Directions: Using the entries below, write out the line with "This screenshot has width=750, height=427.", the line with "Click the flag", and every line in between, exactly as each is written.

Input data:
----------
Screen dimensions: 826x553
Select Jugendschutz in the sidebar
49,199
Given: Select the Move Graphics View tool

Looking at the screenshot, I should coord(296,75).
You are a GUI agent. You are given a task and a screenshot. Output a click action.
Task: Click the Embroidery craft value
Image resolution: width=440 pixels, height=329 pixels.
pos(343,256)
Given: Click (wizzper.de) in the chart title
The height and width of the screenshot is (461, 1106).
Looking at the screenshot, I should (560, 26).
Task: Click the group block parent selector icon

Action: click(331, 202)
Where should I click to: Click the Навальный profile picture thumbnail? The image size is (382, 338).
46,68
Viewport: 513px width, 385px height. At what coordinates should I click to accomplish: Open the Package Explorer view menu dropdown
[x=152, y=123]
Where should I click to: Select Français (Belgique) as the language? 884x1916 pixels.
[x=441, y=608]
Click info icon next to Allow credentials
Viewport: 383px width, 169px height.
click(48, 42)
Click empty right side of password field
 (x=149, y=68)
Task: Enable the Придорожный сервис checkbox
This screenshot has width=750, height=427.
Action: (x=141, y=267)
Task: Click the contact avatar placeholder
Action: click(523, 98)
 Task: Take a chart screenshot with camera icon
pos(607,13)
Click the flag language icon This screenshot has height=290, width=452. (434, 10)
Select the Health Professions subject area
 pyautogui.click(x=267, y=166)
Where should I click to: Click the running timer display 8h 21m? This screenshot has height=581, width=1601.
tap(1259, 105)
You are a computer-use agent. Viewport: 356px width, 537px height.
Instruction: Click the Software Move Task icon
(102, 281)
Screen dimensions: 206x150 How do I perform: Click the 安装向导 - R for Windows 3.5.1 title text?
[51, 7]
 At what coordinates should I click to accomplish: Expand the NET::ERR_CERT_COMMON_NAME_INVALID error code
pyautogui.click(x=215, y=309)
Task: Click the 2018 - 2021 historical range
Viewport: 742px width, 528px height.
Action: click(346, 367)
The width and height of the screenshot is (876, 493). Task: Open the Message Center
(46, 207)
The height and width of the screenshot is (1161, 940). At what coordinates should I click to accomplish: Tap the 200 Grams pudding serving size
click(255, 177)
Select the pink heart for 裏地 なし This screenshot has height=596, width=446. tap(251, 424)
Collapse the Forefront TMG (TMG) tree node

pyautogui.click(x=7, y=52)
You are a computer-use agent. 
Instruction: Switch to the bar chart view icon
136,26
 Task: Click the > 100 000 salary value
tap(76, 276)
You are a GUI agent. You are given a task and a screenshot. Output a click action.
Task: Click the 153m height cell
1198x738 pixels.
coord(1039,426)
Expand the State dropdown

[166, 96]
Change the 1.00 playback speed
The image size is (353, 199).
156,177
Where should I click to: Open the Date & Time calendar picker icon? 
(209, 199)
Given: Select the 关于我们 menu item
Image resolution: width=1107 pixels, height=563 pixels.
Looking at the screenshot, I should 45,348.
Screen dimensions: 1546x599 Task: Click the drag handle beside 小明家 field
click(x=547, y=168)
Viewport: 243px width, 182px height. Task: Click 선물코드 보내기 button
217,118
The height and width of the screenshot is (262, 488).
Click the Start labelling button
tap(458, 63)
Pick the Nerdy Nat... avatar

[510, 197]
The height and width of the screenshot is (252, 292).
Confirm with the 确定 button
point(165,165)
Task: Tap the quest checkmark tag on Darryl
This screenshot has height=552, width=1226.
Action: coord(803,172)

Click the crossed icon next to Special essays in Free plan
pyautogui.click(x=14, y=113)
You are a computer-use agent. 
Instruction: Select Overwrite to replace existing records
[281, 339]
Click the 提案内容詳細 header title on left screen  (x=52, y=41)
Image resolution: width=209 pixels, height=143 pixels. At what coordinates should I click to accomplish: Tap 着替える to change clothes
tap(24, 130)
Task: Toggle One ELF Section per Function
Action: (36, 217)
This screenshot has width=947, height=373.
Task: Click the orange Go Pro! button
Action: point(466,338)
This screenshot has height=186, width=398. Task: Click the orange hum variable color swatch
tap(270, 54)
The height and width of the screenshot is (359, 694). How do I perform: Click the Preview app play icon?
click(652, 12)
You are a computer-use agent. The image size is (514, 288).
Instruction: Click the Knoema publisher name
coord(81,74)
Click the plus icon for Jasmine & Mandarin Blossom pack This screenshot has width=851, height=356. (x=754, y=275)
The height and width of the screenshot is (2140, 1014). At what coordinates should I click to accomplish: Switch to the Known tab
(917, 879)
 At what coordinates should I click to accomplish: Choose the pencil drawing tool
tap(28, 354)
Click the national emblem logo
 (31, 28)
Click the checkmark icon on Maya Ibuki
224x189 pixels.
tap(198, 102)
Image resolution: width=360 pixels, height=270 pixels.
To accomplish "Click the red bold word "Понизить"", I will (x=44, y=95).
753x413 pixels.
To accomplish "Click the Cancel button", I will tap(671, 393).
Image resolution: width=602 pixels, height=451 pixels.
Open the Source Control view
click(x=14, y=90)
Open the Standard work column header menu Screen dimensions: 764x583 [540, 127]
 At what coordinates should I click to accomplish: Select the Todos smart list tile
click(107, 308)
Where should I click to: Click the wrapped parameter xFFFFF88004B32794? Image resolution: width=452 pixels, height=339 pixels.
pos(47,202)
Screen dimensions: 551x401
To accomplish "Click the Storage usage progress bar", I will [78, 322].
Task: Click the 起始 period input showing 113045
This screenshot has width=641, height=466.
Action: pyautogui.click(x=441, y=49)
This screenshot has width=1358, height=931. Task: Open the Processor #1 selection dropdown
----------
Worked solution:
This screenshot has width=750, height=427.
Action: (x=141, y=267)
Task: Click the contact avatar placeholder
Action: click(523, 98)
 Task: Take a chart screenshot with camera icon
pos(607,13)
Click the flag language icon This screenshot has height=290, width=452. (434, 10)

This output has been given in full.